10. Each time a Contract Owner makes a purchase payment, Conseco Variable will allocate to the Contract Owner's Contract Value a purchase payment credit (“Purchase Payment Credit”) or 4% of the purchase payment. Conseco Variable will allocate Purchase Payment Credits among the investment portfolios and the fixed account in the same proportion as the corresponding purchase payments are allocated by the Contract Owner. Conseco Variable will fund the Purchase Payment Credits from its general account assets.
11. The Contracts provide that a Contract Owner may return the Contract within 10 days after receipt (or for a longer period in states where required) and Conseco Variable will refund the Contract Value, less any Purchase Payment Credit that was credited to the Contract (“free-look”). Under certain circumstances, Conseco Variable will refund purchase payments. The Purchase Payment Credit may not be available in certain states. Conseco Variable reserves the right to limit the amount of Purchase Payment Credits in the future.
12. Conseco Variable will recapture Purchase Payment Credits from a Contract Owner only if the Contract Owner returns the Contract to Conseco Variable for a refund during the free-look period. Any earnings that resulted from the Purchase Payment Credit will not be recaptured. After the free-look period ends, the Purchase Payment Credit will vest and can be withdrawn at any time. Purchase Payment Credits, and any gains or losses attributable to Purchase Payment Credits, will be considered earnings under the Contracts for tax purposes.

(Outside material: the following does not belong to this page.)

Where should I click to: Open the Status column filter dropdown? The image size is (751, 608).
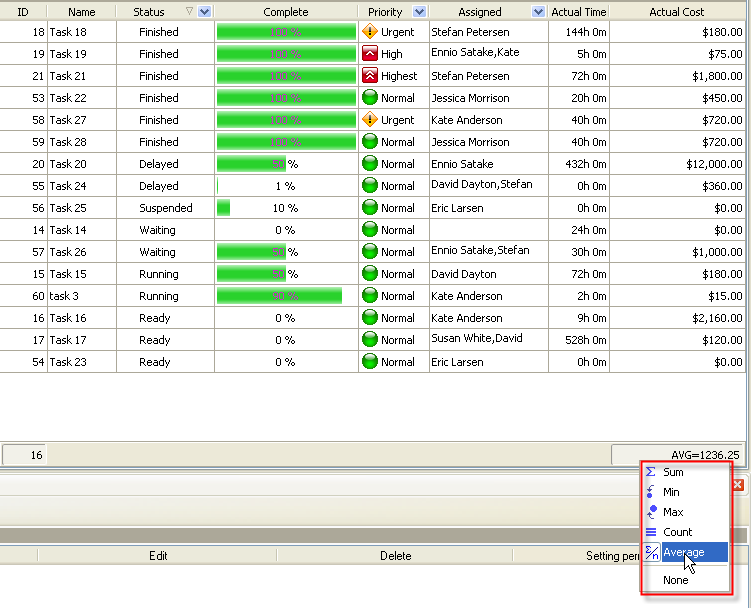(204, 12)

13. A Contract Owner has access to the money in his or her Contract by making either a partial or complete withdrawal or by electing to receive annuity payments. A beneficiary will have access to the money in the Contract when a death benefit is paid.
14. A Contract Owner may elect to receive annuity payments under an annuity option. The Contracts also offer a death benefit. Under certain circumstances, a Contract Owner may select an optional guaranteed minimum death benefit under which the death benefit will have a guaranteed minimum value. A Contract Owner can also select an optional guaranteed minimum income benefit to be applied to the annuity option selected. The optional guaranteed minimum income benefit can only be selected with the optional guaranteed minimum death benefit.
15. The Contracts also provide for transfer privileges among investment portfolios, a dollar cost averaging program, a rebalancing program, and other features. The following charges are currently assessed under the Contracts: (i) An annual asset-based insurance charge of 1.40% for the standard contract, 1.70% if the optional guaranteed minimum death benefit is selected, or 2.00% if both of the benefits are selected; (ii) a contingent deferred sales charge, which starts at 8% in the first year and declines to 0% after 10 years, with a free withdrawal option under certain specified circumstances; (iii) a $30 contract maintenance charge during the accumulation phase; and (iv) a transfer fee of $25 for each transfer in excess of one transfer in each 30 day period during the accumulation period. Conseco Variable has reserved the right to increase certain charges up to a specified maximum. The Funds also impose a management and administrative fee which varies depending upon which Funds are selected.
16. Applicants seek exemption pursuant to Section 6(c) of the 1940 Act from Sections 2(a)(32), 22(c), and 27(i)(2)(A) of the 1940 Act and Rule 22c-1 thereunder to the extent deemed necessary to permit Conseco Variable to issue the Contracts and Future Contracts that provide for Purchase Payment Credits upon the receipt of purchase payments, and to recapture the Purchase Payment Credits if the Contract Owner returns the Contract for a refund during the free-look period.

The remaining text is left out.